:: Records supplied ::

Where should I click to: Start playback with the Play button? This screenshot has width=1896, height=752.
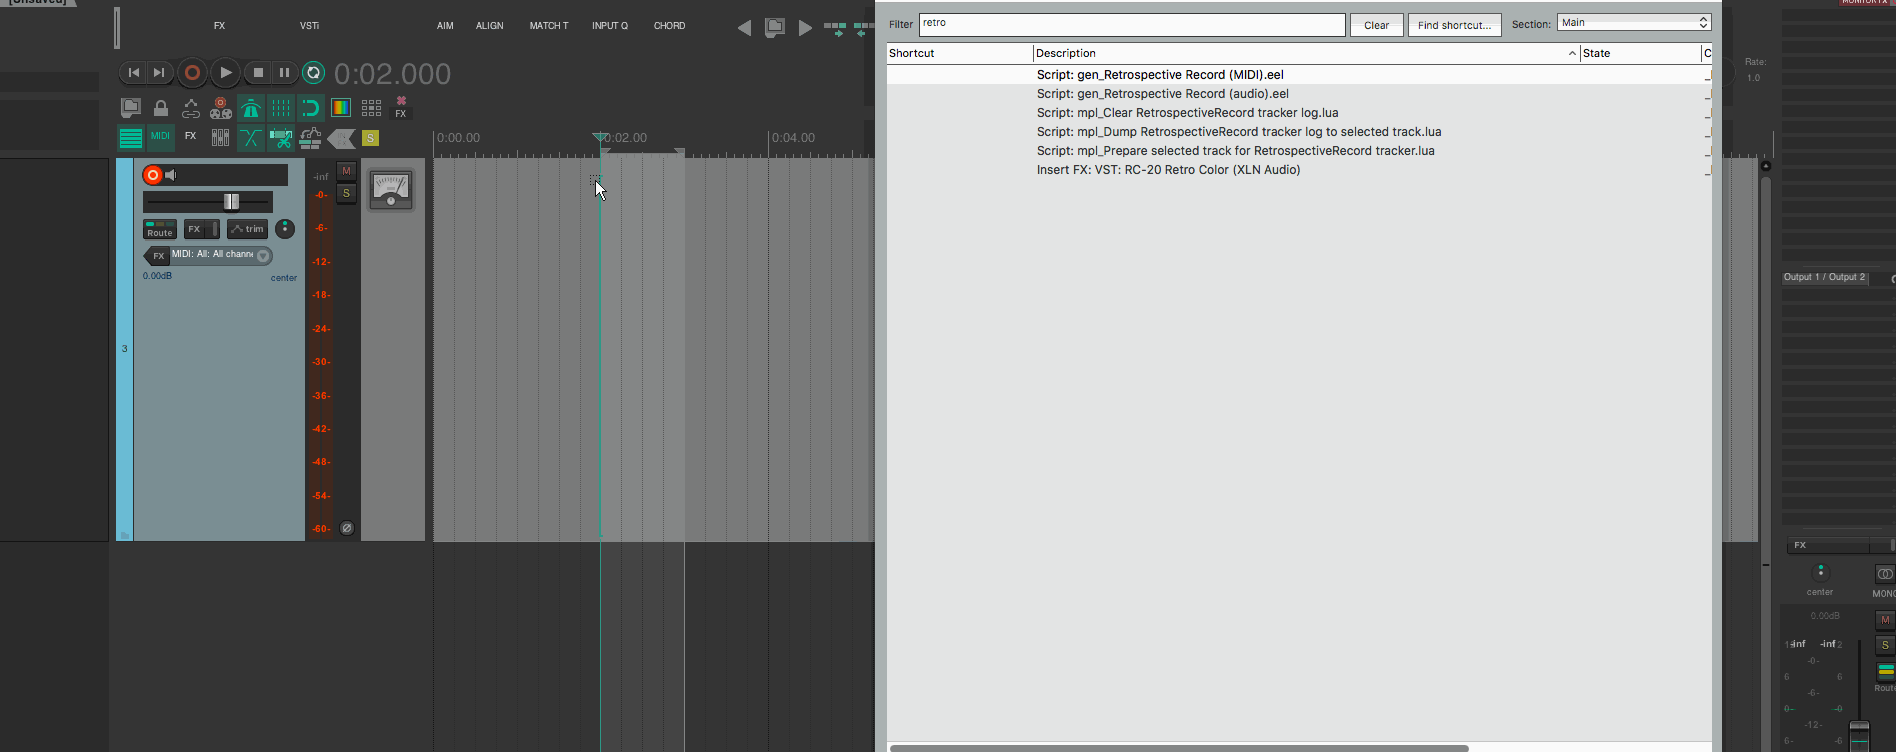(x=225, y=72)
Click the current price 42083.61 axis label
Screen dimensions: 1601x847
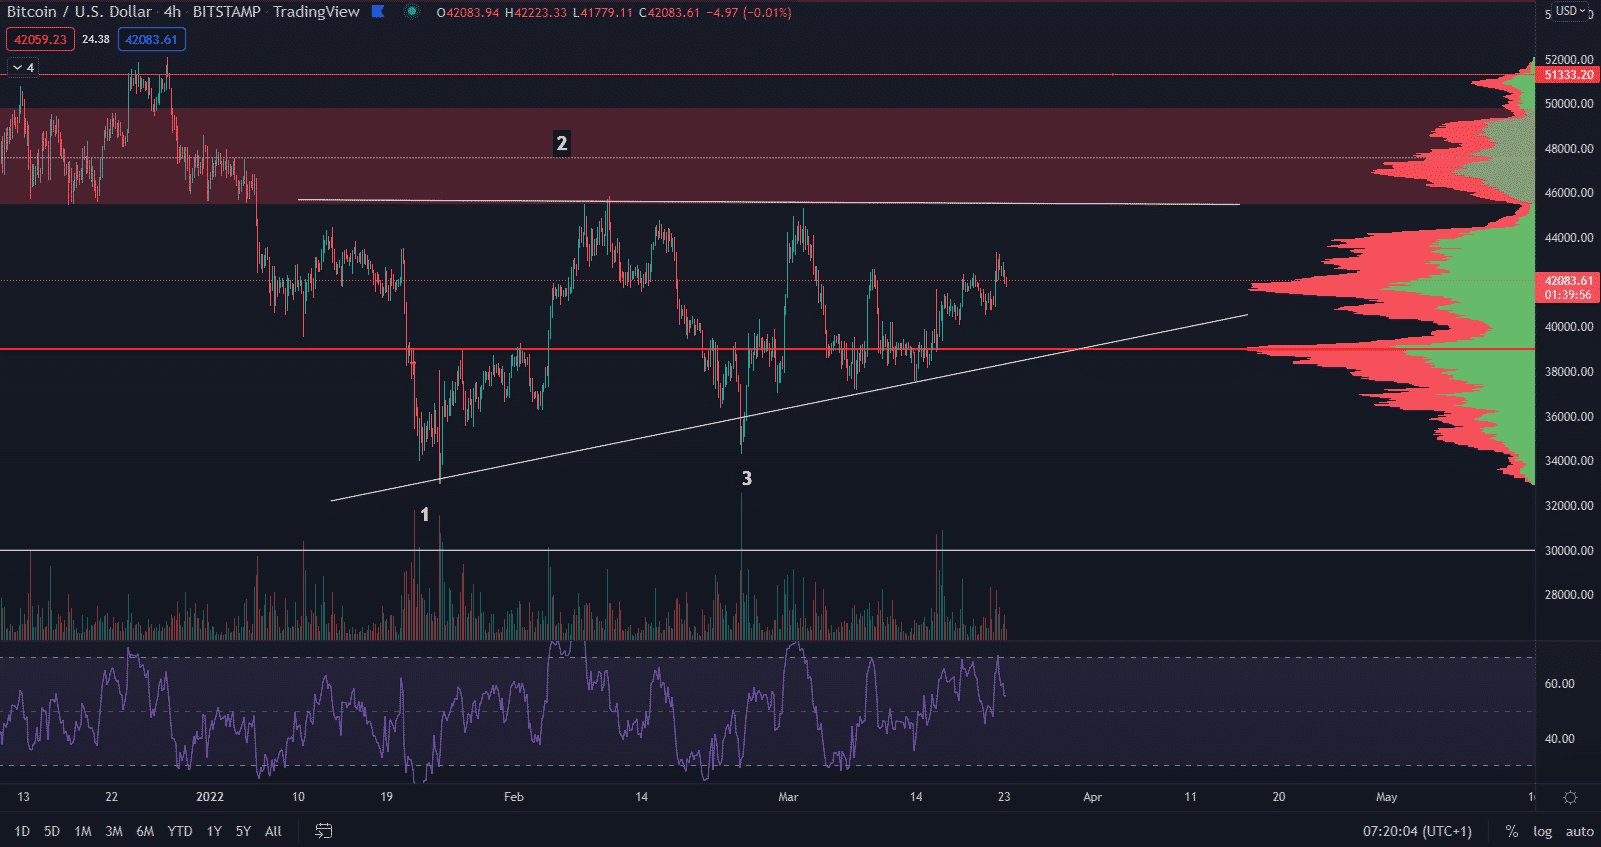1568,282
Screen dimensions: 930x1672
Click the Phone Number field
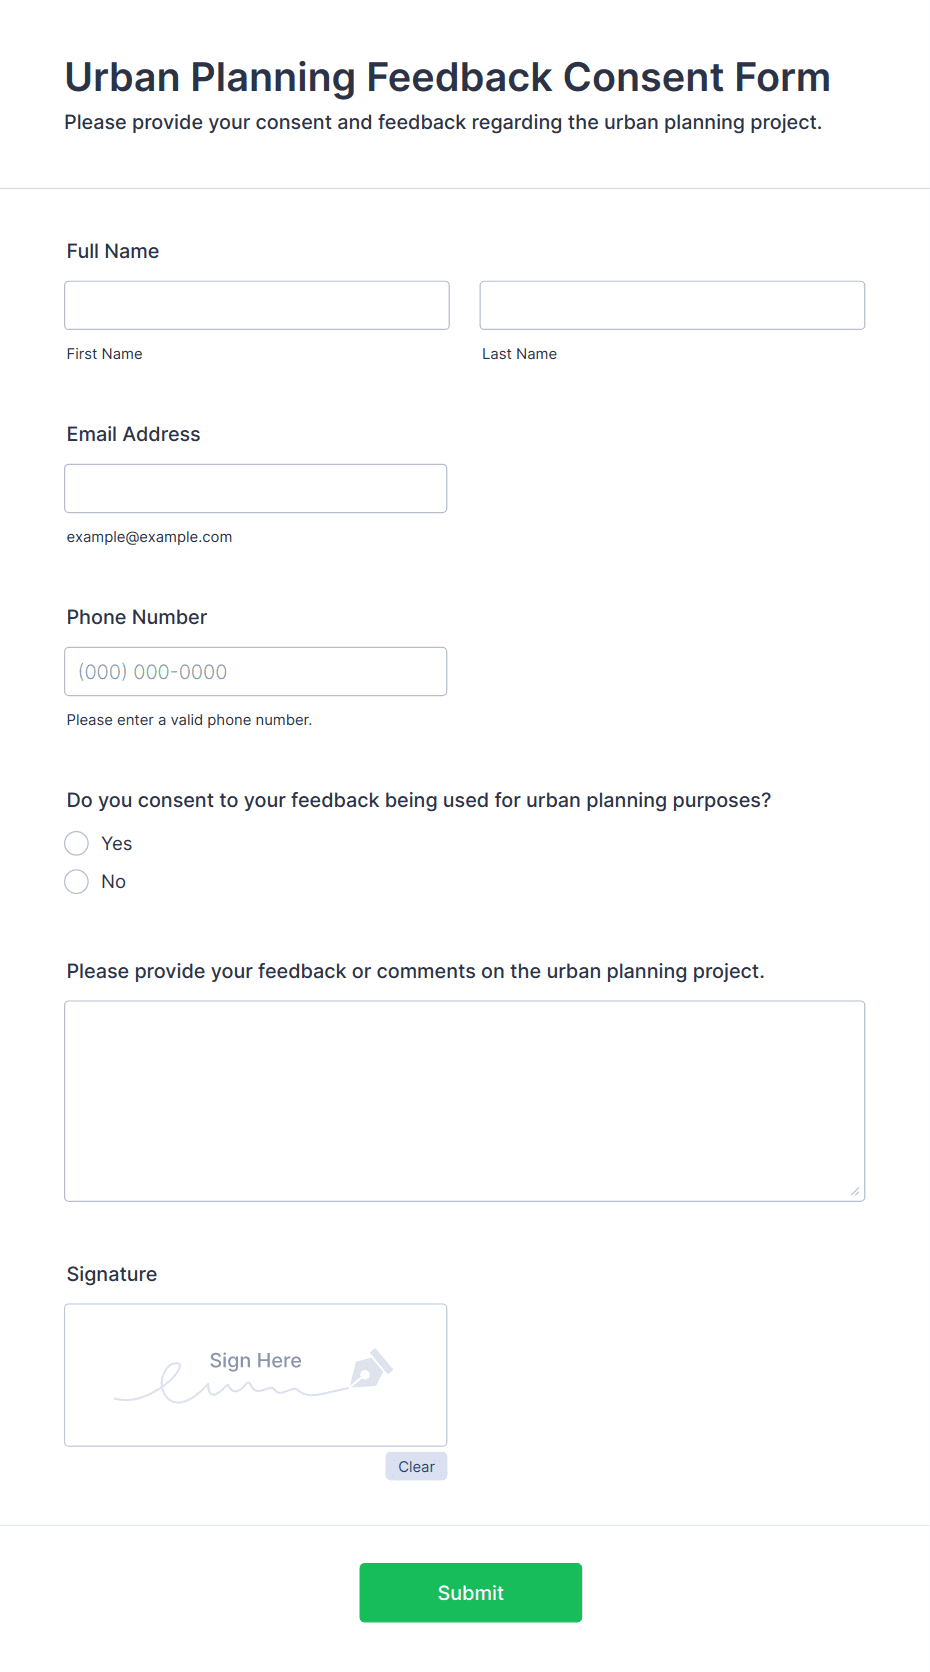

:::

* _Task goal_
Write out each line of the data exactly; the images should be left out.

* _Response to the task_
Where should I click to: Start playback with the Play button? This screenshot has width=1896, height=752.
(x=225, y=72)
Click the current price 42083.61 axis label
Screen dimensions: 1601x847
1568,282
Screen dimensions: 930x1672
Click the Phone Number field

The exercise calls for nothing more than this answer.